### [Task directions]
Restate every line of the material, word for word.

==================================================

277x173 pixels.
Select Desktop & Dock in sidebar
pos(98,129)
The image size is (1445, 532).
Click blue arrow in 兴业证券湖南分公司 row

==================================================

### [Response]
277x173 pixels.
Select Desktop & Dock in sidebar
pos(98,129)
The image size is (1445, 532).
Click blue arrow in 兴业证券湖南分公司 row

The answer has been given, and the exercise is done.